Required work
Once you reach the line with "Task: Click the page", copy it and every line after it exactly, up to the end of the data. Omit the pictures.

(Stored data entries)
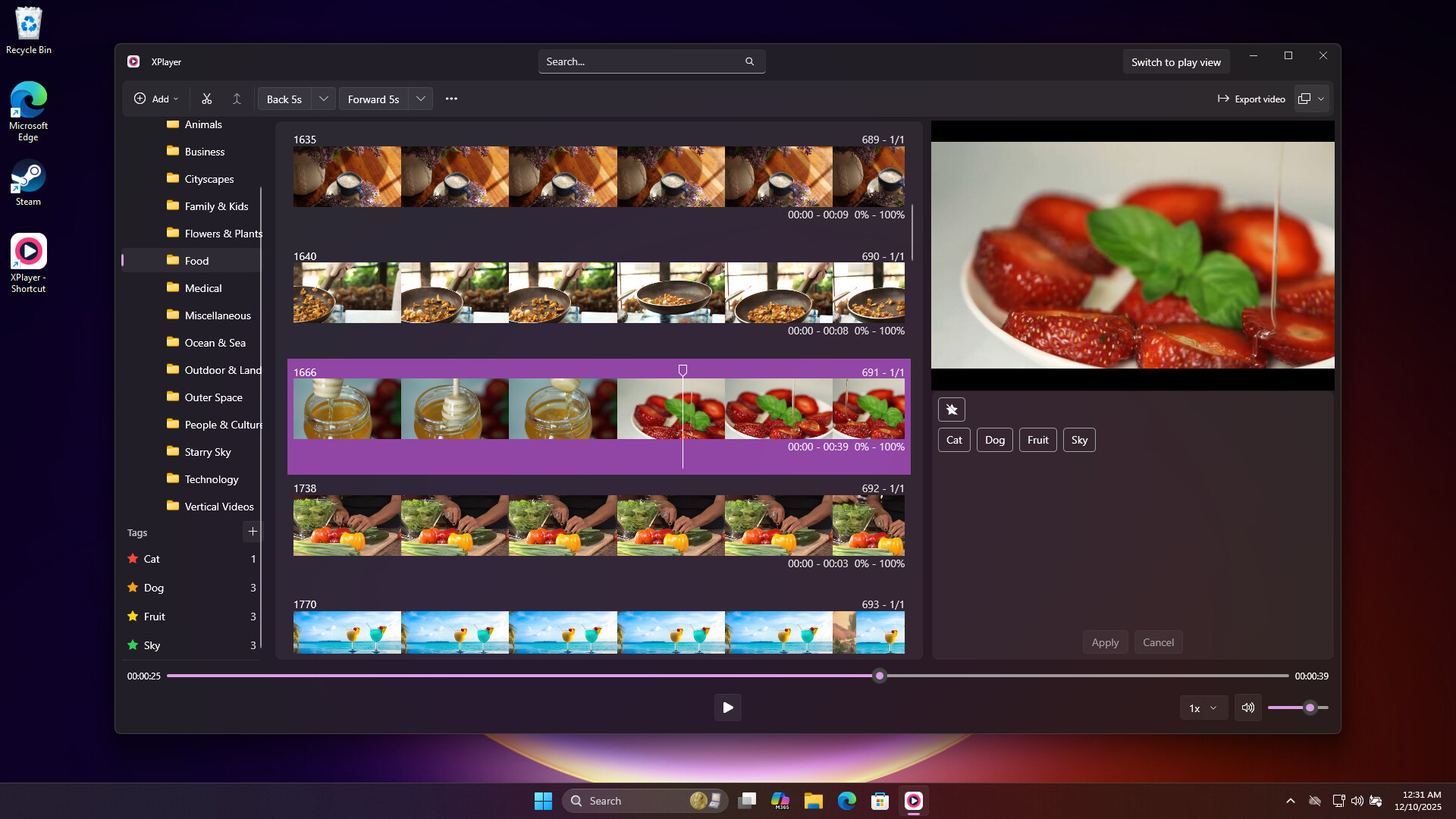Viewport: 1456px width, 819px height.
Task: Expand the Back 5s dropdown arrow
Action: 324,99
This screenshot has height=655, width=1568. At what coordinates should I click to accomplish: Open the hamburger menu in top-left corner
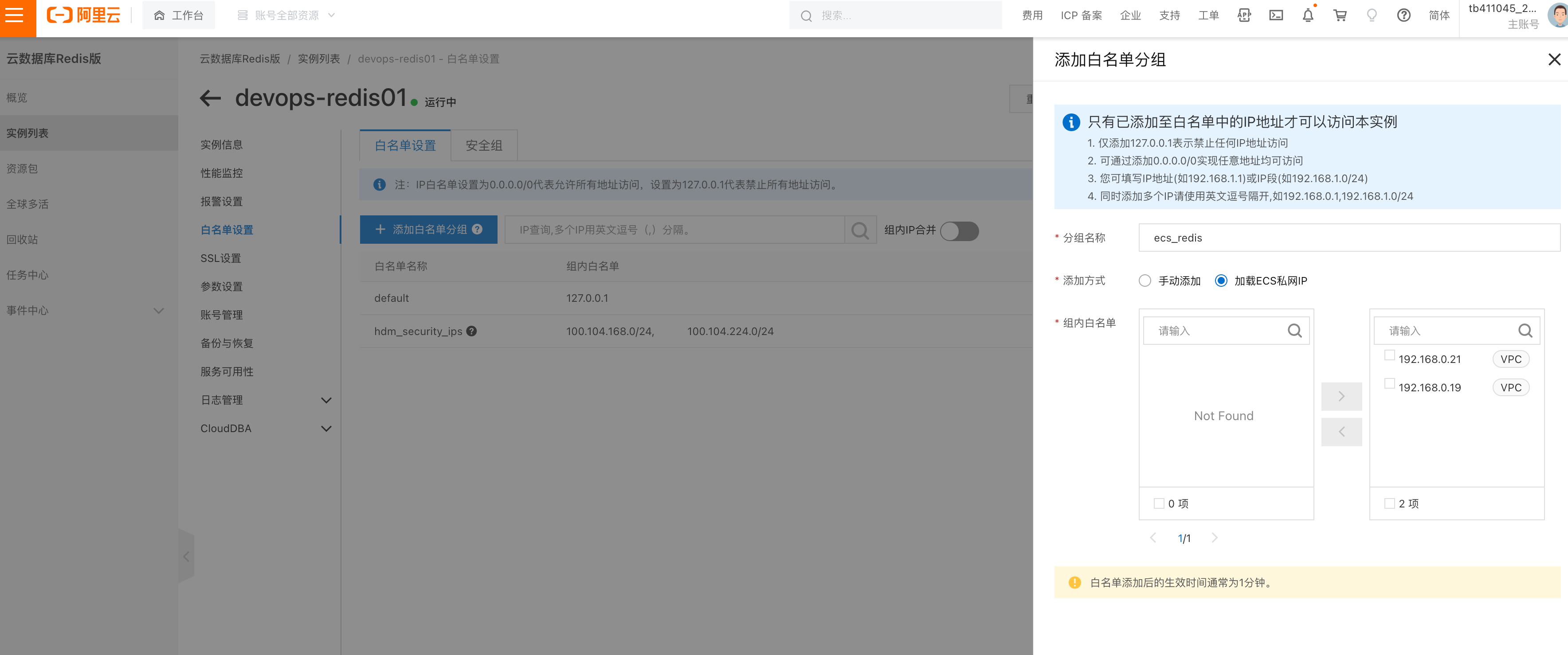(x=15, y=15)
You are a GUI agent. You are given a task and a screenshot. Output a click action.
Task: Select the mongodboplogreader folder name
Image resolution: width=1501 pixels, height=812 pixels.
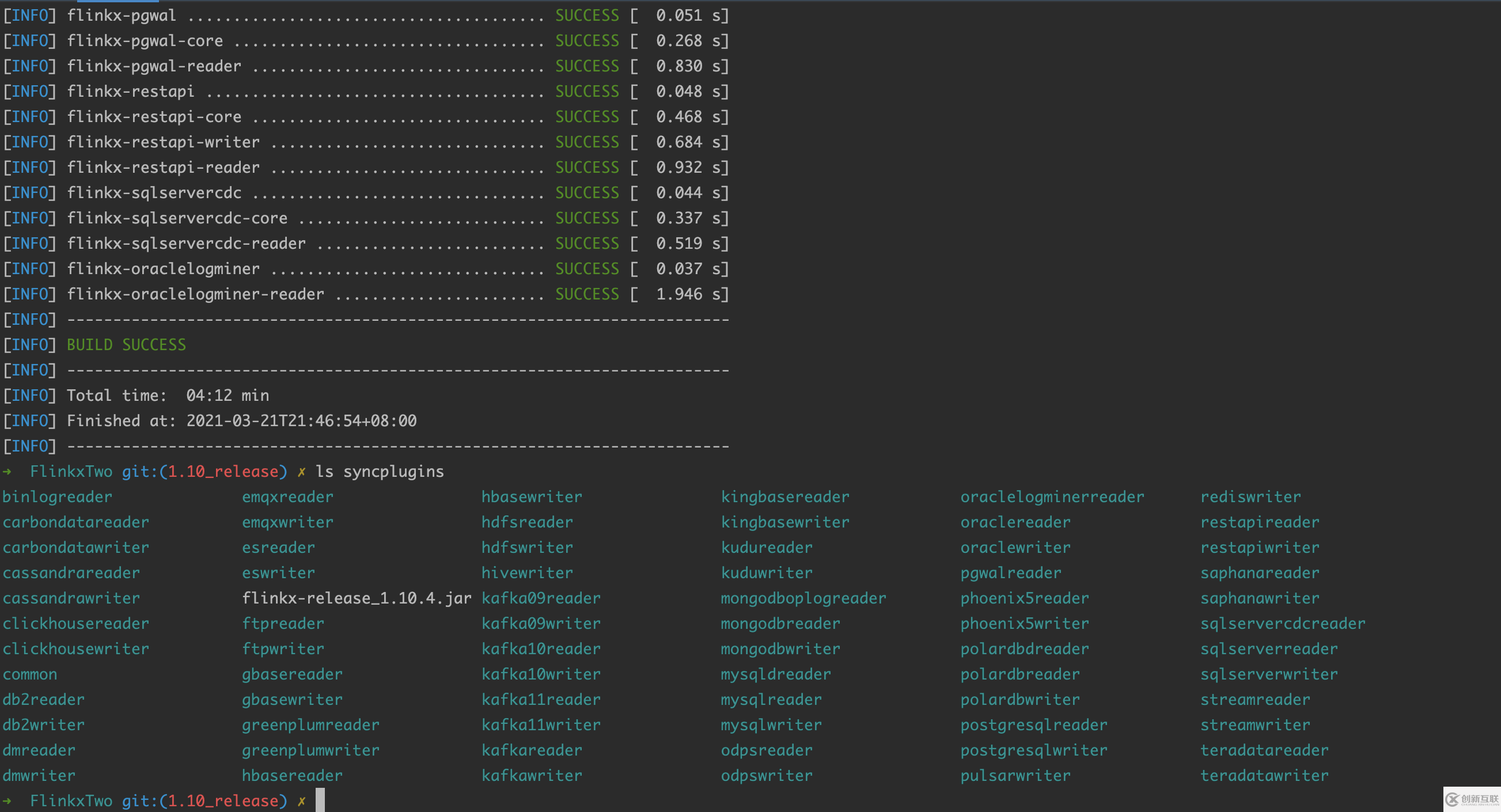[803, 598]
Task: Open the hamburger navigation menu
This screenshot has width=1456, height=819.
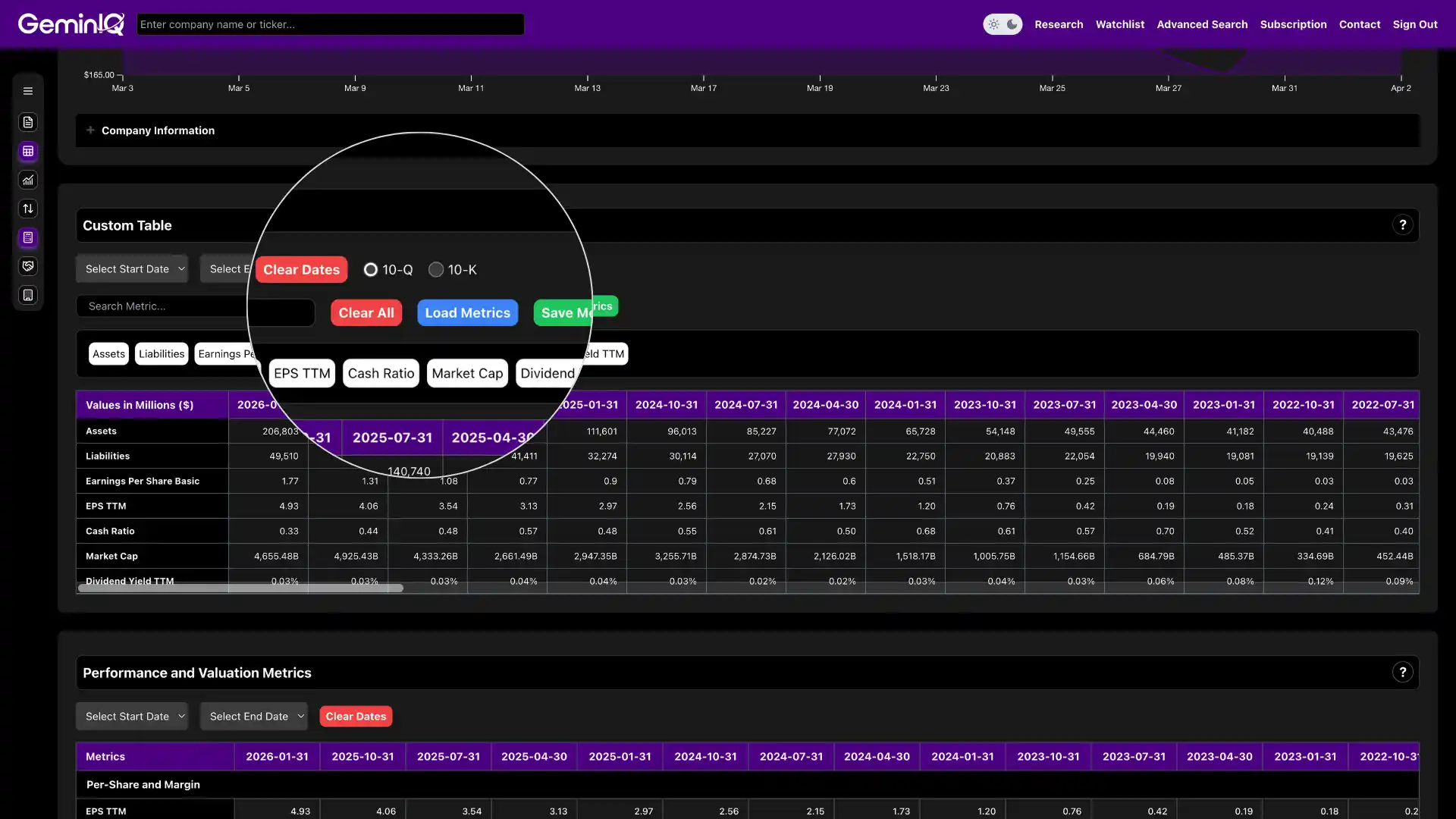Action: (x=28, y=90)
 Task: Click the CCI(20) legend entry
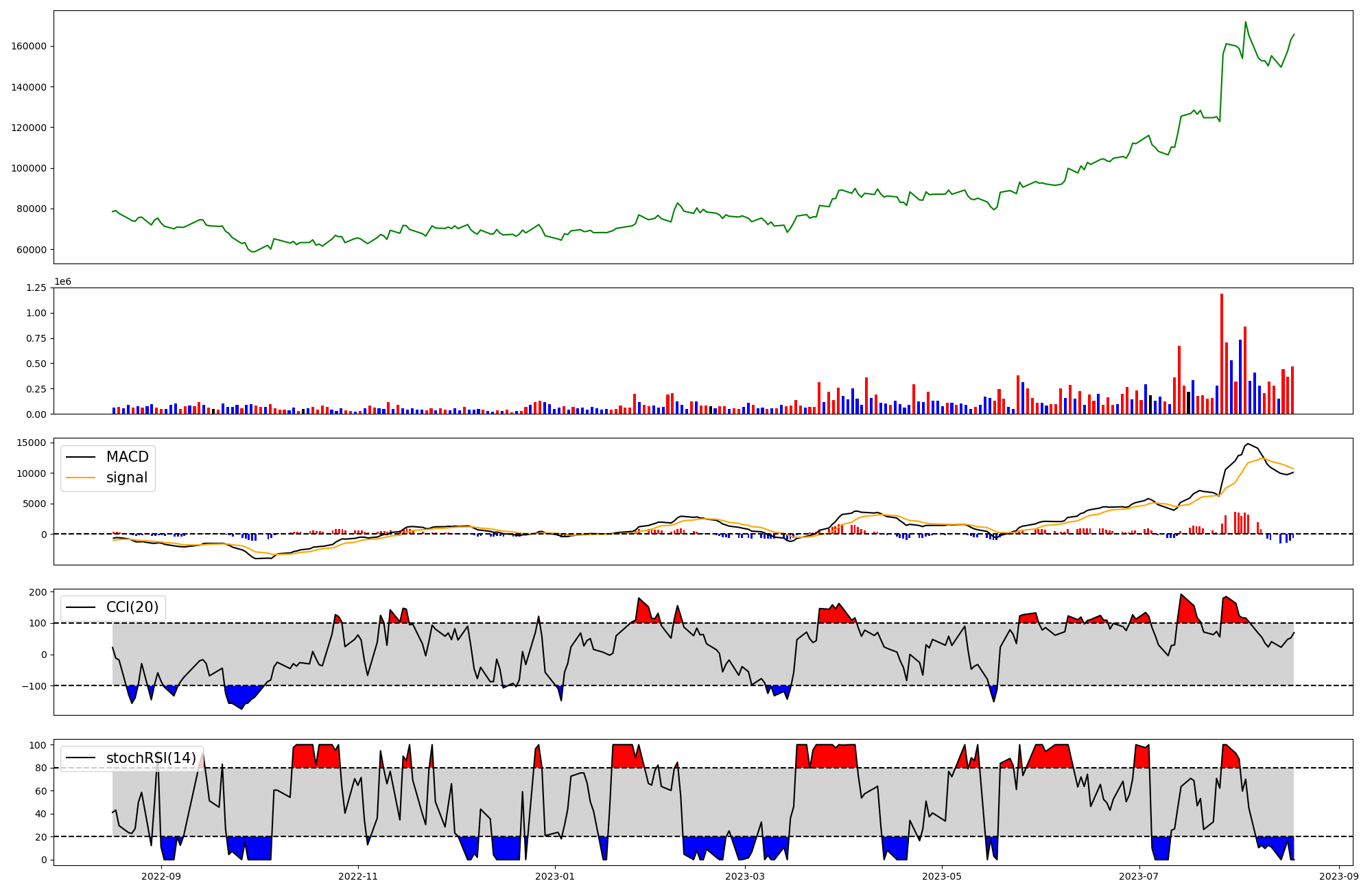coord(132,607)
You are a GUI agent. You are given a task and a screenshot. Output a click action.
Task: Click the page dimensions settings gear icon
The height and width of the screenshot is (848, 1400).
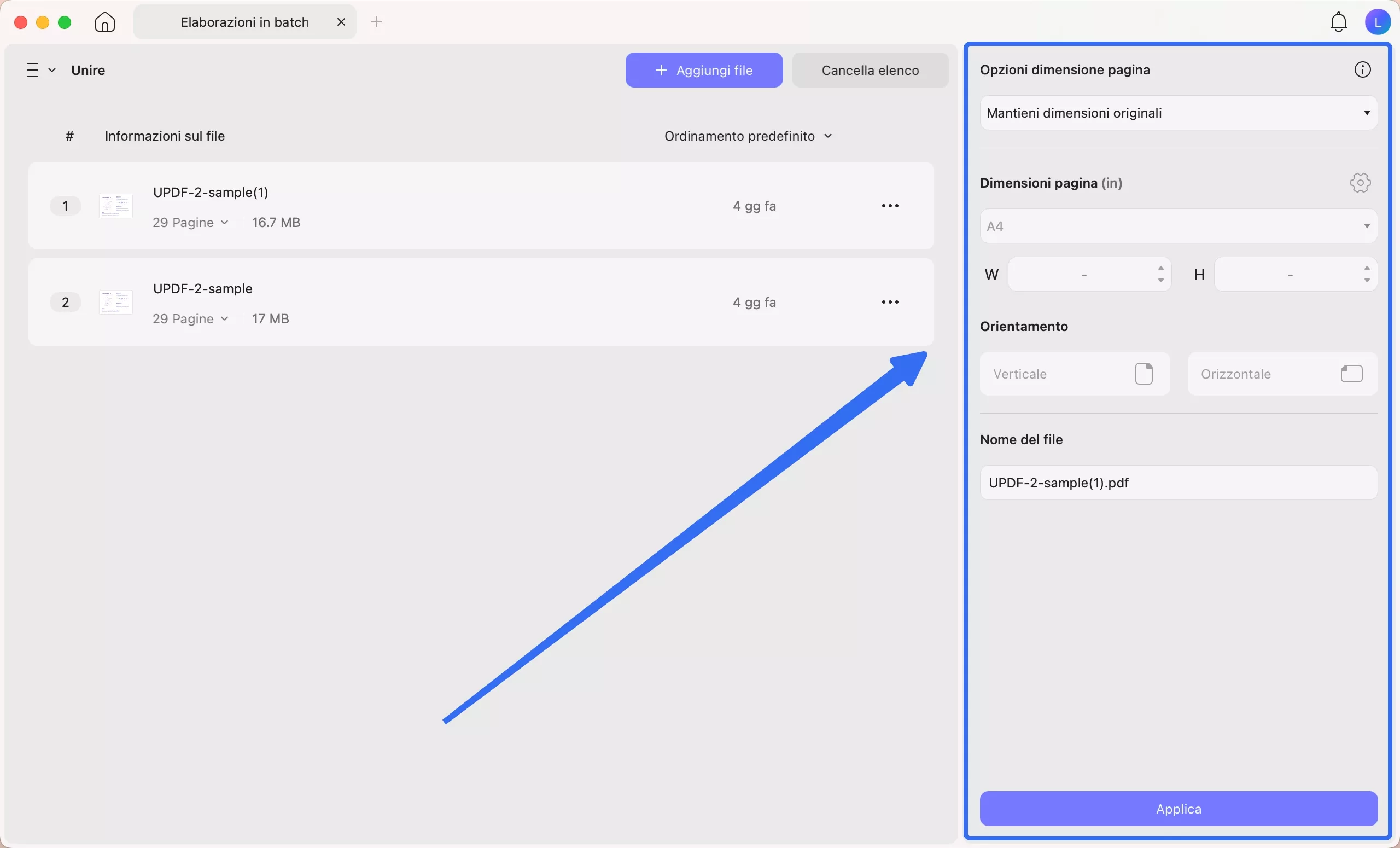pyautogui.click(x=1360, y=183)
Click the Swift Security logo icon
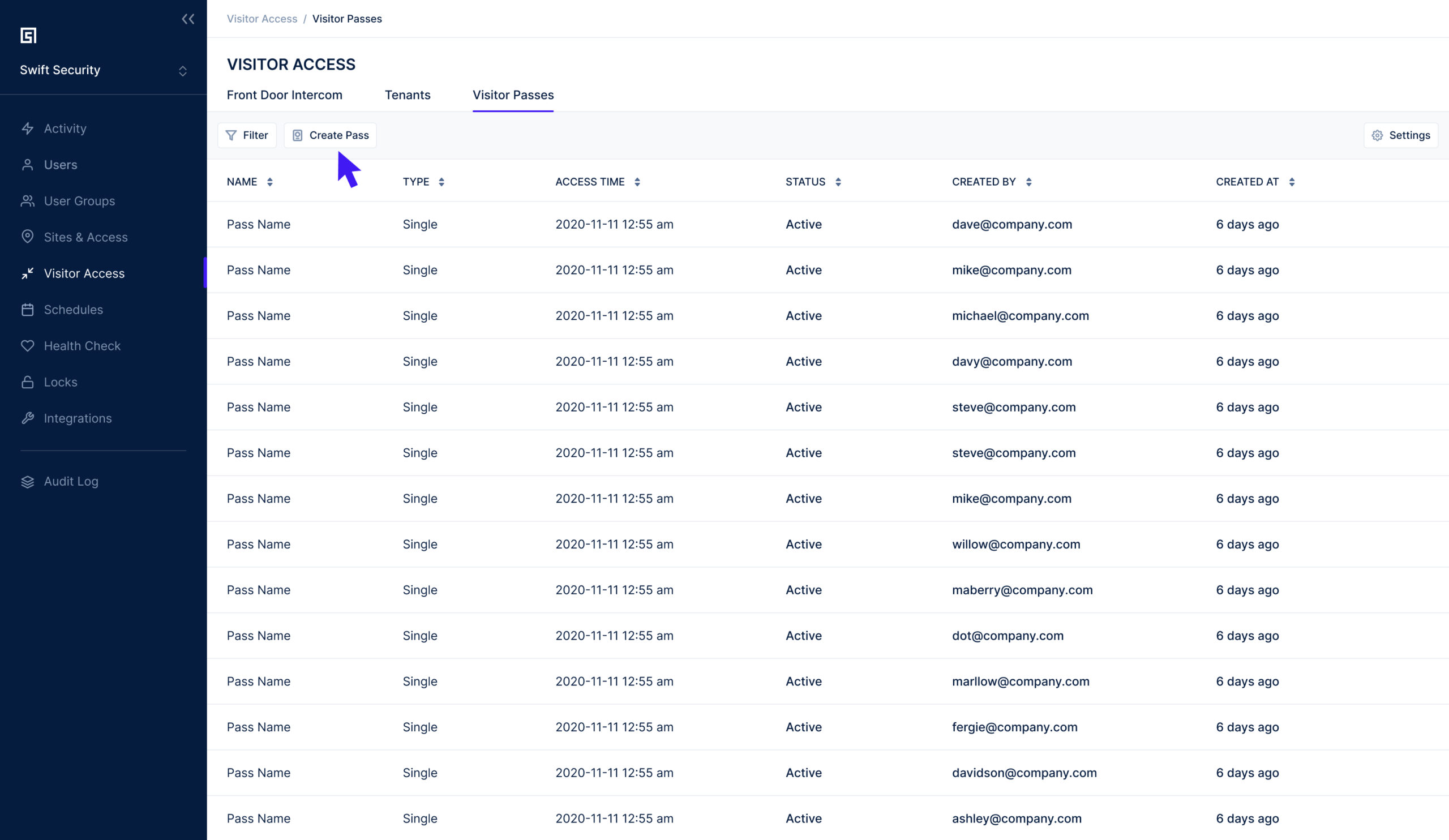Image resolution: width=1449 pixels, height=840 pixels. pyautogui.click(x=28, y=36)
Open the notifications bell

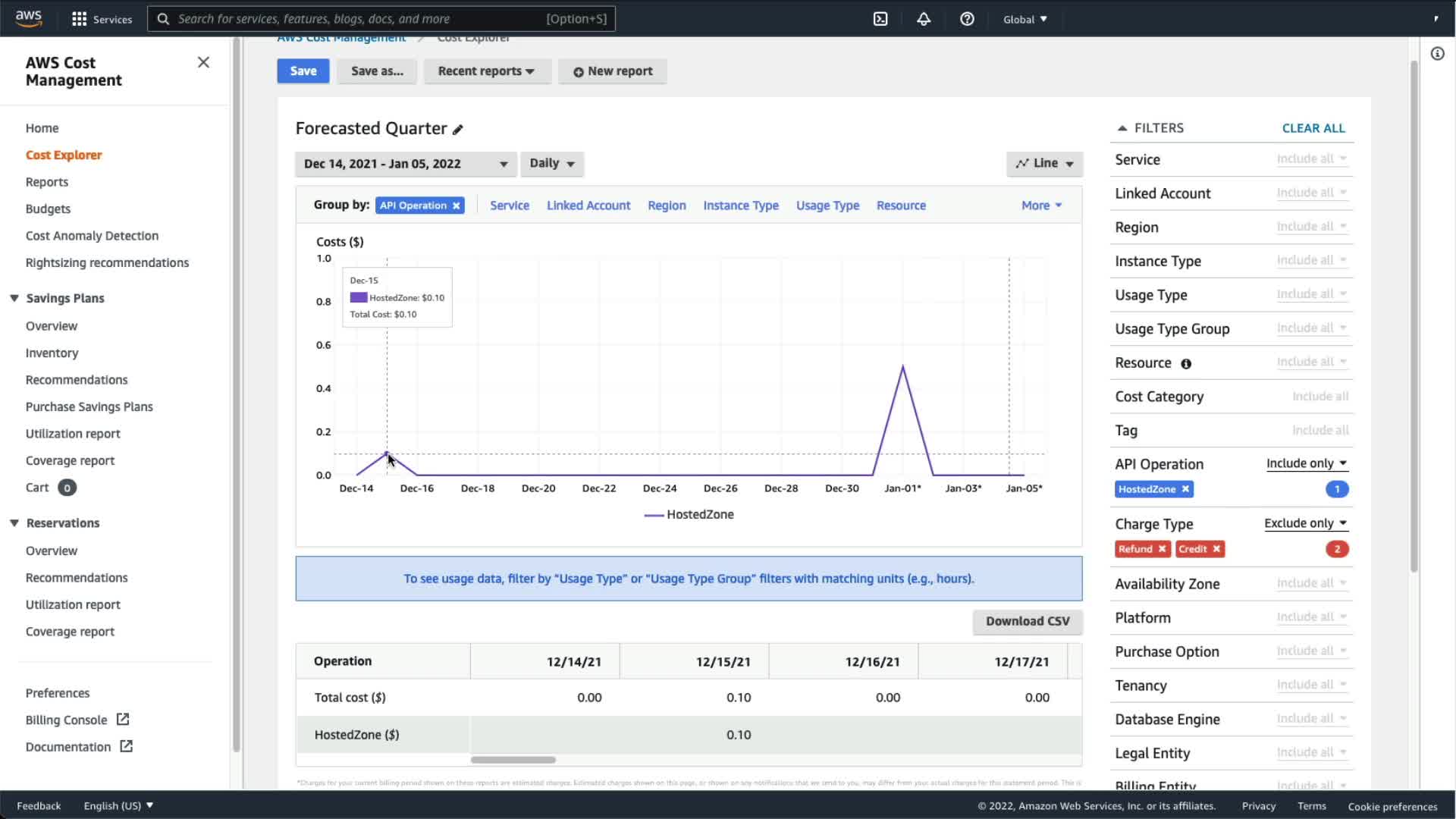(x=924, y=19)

Solved problem
Task: Click the page dimensions settings gear icon
The height and width of the screenshot is (848, 1400).
pyautogui.click(x=1360, y=183)
Click the Swift Security logo icon
Image resolution: width=1449 pixels, height=840 pixels. pyautogui.click(x=28, y=36)
Open the notifications bell

(x=924, y=19)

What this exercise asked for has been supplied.